_To-do list_.
A – List the transition metals that the cyclocarbonylation passage names as catalysts for preparing allenol acetates from propargyl acetates.
B – Extend the cyclocarbonylation passage past its final sentence.

_Source passage_.
+ + +

The Pauson-Khand reaction provides a powerful method for the preparation of highly functionalized cyclopentenone-containing compounds.4 However, missing from the cyclocarbonylation reaction arsenal is efficient ways of accessing an α-hydroxycarbonyl moiety via an enol ether or vinyl ester precursor. Shore demonstrated that alkoxycyclopentenones could be prepared from enol ether precursors5 using a Pauson-Khand reaction and subsequently a number of groups have rendered this reaction asymmetric.6 However, relatively harsh conditions are required for the conversion of the alkoxycyclopentenone to a hydroxycyclopentenone, thus the alkoxy group serves as a control element in the reaction and then is typically removed.6 The Co2(CO)8-mediated Pauson–Khand reaction of vinyl esters to form an α-acetoxy- or α-benzyloxy-cyclopentenones, results in concurrent loss of the ester moiety through a proposed single electron reduction.7
The Rh(I)-catalyzed cyclocarbonylation reaction8 of allene-ynes is an efficient method for synthesizing a variety of alkylidene cyclopentenones including bicyclo[5.3.0]undecadienones, a long sought after ring system previously inaccessible to cyclocarbonylation methodologies.9 It was hypothesized that a Rh(I)-catalyzed cyclocarbonylation reaction of allenol acetates affording α-acetoxy cyclopentadienones may be possible due to the mildness of the reaction conditions and the unlikely prospect of the rhodium(I) catalyst participating in a single electron transfer process under these reaction conditions.10 Moreover, allenol acetates are well-known and are prepared via a formal [3,3]-sigmatropic rearrangement of a propargyl acetates using a variety of transition metal catalysts such as Ag, Au, Cu, Pt, and Rh.11 Thus, readily available allenol acetates afford an opportunity to directly access α-acetoxy cyclopentadienones, which in turn can be used as precursors to α-hydroxycarbonyl-containing compounds. Herein, a Rh(I)-catalyzed cyclocarbonylation reaction to form α-acetoxycyclopentadienones is reported.

+ + +

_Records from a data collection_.
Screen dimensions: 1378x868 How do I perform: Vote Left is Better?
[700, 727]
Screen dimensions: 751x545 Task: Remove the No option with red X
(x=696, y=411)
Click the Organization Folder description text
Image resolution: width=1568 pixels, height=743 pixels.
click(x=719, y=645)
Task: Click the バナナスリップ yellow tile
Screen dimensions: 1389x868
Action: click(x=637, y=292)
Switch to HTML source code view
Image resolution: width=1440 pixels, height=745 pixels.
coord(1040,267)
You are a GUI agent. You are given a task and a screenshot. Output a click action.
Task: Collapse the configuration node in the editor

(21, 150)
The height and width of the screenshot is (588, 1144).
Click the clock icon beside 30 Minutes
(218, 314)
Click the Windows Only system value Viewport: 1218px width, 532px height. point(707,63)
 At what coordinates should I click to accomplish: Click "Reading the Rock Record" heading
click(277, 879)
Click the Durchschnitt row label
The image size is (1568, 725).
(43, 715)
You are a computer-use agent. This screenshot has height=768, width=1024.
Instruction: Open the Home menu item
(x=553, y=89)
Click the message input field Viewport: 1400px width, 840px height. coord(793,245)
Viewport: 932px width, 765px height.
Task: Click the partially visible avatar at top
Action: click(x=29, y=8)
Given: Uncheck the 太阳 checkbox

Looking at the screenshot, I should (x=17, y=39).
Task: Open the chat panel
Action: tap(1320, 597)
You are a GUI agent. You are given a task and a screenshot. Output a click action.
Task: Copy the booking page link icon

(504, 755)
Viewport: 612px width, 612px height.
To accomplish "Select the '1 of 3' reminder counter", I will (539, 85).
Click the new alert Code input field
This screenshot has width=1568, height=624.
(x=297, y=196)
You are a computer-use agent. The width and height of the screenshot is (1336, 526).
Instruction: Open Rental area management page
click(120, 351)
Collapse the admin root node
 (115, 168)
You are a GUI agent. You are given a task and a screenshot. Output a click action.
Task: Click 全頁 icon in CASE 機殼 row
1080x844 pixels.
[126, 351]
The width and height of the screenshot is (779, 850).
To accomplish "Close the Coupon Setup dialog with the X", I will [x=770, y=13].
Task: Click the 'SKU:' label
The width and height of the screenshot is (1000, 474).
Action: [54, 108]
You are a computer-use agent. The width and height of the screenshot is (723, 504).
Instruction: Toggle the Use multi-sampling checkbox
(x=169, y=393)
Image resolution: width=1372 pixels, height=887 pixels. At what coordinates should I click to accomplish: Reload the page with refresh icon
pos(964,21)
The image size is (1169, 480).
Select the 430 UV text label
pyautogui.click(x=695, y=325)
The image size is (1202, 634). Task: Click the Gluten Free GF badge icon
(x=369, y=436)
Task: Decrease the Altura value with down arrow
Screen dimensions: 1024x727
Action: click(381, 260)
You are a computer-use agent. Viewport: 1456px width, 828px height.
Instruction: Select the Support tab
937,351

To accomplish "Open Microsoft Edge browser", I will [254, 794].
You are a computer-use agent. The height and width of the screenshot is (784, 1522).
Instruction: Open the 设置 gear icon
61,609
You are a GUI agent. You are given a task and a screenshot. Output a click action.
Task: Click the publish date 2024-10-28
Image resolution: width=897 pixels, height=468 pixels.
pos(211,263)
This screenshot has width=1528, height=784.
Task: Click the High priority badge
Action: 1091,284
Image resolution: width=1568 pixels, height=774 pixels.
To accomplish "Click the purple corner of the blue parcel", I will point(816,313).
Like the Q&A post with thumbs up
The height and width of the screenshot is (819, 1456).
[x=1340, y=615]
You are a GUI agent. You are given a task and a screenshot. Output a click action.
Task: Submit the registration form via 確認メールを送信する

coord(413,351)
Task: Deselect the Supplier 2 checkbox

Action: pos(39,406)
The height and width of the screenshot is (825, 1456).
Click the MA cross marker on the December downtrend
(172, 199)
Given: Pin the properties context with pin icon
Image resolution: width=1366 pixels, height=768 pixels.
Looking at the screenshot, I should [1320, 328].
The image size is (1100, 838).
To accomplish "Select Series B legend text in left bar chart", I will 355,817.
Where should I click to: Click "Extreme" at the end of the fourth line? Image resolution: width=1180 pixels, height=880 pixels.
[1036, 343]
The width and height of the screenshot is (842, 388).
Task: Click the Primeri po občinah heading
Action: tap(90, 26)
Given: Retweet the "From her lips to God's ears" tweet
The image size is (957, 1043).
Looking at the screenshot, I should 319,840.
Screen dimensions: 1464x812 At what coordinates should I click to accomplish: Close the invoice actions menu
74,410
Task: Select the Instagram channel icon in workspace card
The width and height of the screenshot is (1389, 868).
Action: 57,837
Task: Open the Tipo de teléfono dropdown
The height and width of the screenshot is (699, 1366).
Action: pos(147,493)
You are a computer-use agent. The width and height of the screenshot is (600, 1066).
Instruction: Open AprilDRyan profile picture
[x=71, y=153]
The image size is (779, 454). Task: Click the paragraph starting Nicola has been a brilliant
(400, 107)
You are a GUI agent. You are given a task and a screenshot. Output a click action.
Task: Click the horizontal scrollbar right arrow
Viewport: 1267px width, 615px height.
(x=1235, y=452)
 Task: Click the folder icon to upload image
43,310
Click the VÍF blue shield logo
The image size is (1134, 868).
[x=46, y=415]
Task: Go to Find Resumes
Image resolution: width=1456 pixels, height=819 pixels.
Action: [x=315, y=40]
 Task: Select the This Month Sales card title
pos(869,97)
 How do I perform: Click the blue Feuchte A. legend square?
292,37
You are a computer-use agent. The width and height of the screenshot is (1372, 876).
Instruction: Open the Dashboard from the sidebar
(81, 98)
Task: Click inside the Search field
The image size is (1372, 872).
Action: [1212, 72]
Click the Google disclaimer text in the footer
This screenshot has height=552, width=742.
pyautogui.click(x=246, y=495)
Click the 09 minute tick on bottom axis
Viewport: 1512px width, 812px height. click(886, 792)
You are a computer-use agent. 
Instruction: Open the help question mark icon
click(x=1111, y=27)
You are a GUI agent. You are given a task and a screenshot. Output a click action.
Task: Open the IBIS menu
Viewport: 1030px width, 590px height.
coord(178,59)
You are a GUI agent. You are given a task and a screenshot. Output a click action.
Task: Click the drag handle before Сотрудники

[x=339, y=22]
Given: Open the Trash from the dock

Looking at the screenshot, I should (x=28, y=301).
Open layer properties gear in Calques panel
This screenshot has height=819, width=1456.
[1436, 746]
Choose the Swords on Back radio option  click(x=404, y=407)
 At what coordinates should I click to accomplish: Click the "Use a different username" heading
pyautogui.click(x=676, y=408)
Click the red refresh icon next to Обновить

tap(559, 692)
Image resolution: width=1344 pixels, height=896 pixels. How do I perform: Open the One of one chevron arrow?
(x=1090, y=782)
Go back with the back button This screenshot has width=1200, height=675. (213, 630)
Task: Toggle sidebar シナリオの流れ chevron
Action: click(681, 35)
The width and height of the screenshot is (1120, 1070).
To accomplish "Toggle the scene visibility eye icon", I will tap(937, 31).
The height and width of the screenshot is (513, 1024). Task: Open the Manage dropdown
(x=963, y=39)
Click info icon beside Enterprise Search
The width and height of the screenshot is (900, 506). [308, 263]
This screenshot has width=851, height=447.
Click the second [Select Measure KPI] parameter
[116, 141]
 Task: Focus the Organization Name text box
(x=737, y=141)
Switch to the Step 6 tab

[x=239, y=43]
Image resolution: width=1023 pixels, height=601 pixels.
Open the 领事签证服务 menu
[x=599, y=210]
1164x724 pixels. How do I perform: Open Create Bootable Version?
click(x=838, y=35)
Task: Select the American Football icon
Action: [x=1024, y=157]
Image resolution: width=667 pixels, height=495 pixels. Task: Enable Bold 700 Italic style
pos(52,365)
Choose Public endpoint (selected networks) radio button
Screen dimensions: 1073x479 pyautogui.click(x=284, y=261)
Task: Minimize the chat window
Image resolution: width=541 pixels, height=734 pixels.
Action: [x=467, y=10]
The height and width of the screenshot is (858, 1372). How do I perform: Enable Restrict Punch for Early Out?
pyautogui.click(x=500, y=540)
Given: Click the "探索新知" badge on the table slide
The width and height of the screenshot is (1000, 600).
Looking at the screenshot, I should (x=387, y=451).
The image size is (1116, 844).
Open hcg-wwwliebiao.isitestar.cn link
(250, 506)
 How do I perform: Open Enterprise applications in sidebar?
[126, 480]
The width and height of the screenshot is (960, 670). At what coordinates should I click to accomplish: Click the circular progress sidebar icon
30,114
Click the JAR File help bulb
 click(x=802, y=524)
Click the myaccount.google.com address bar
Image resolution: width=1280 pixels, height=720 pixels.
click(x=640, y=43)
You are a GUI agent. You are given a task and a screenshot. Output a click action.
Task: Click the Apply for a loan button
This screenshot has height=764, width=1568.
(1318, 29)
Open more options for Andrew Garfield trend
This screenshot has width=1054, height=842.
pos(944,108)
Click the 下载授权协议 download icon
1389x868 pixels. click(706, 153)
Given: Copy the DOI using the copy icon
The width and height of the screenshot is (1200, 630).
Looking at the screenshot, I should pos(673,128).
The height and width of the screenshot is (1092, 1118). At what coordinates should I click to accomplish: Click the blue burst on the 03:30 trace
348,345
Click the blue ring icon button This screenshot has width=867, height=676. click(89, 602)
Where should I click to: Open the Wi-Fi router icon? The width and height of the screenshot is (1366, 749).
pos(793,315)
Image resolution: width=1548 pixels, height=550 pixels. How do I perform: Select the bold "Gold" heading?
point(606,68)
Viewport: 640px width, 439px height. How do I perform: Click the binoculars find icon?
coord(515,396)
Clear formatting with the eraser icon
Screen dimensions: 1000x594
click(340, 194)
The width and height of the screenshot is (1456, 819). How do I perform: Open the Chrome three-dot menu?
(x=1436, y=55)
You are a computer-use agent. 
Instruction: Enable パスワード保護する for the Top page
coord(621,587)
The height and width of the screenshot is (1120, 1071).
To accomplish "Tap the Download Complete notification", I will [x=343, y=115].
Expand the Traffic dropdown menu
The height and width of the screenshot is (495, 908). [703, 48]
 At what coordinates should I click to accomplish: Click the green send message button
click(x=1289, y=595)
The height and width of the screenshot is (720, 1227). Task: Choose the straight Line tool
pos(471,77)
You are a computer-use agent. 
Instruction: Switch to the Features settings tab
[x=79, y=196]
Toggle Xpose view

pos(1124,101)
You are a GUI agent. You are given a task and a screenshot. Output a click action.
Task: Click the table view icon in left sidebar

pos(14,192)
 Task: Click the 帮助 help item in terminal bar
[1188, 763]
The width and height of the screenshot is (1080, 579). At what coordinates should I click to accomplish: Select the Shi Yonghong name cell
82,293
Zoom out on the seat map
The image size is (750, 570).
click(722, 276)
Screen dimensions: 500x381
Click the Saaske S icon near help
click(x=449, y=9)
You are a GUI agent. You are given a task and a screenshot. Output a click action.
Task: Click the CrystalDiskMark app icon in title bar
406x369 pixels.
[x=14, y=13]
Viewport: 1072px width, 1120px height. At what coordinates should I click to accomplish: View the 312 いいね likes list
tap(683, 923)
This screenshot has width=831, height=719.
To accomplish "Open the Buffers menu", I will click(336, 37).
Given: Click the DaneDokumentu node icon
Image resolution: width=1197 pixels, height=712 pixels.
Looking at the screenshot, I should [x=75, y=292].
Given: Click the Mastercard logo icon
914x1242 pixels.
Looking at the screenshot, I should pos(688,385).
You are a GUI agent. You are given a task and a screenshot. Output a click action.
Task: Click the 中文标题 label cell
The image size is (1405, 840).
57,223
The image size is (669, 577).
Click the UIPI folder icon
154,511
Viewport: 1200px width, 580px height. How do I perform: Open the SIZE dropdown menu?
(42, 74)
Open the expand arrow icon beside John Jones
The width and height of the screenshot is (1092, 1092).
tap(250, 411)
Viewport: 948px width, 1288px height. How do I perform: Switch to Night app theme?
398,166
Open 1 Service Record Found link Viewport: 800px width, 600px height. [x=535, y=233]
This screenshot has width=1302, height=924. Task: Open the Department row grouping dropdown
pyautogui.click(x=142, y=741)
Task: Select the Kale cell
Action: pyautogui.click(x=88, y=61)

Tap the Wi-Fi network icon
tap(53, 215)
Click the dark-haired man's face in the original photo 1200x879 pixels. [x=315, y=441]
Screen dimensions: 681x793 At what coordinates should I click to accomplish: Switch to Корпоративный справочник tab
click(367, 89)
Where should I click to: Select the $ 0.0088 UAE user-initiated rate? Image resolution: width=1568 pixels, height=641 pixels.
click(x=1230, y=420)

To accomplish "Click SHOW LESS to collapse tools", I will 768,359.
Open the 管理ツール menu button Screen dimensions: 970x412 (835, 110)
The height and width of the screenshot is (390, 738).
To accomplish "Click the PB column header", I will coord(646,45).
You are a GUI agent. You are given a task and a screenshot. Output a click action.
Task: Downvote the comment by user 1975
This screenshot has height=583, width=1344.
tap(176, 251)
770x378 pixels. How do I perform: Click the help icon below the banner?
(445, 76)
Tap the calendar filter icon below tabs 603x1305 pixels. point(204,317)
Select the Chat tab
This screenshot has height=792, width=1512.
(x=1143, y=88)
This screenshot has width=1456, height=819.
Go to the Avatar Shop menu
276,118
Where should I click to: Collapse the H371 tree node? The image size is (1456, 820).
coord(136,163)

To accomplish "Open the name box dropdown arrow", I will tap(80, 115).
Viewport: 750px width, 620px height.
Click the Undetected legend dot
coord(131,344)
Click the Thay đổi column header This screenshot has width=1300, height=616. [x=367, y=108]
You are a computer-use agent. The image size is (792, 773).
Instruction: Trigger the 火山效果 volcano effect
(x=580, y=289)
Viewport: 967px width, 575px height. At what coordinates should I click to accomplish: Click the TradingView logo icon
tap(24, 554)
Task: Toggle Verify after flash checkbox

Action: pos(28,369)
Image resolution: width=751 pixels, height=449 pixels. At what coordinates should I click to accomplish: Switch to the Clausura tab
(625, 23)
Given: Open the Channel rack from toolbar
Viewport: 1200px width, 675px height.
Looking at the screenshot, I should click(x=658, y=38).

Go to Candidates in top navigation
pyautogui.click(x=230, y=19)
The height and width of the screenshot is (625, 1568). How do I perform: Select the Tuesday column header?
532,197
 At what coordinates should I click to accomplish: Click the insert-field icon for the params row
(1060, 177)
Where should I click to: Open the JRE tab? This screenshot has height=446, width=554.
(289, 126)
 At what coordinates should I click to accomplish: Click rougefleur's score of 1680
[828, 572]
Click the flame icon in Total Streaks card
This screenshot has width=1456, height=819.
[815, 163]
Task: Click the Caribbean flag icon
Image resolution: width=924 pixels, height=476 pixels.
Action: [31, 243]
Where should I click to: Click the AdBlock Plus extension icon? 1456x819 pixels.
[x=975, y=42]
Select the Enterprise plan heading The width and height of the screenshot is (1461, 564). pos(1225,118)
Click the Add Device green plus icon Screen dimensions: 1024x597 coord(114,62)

+ + +

_Task-by-task results_.
A – Ag, Au, Cu, Pt, Rh

B –
Results and Discussion
Substrate Design
Once the feasibility of the cyclocarbonylation reaction of allenol acetates to produce α-acetoxy carbonyls has been established, our research objective is to examine several cycloaddition substrates. Guided by a plethora of natural product substructures that would benefit from this reaction: 1) the chain length of the tether between the allene and alkyne will be varied (n = 1-4); 2) substitution on the allene, alkyne and tether altered; and 3) stereochemical consequences of the [3,3]-sigmatropic rearrangement of 1 to give 2 and the cyclocarbonylation reaction to give 3 will be examined (Scheme 1). Furthermore, imbedding the allene into a conformationally anchored cyclohexane ring will serve as an effective method for examining diastereoselective issues.
Scheme 1.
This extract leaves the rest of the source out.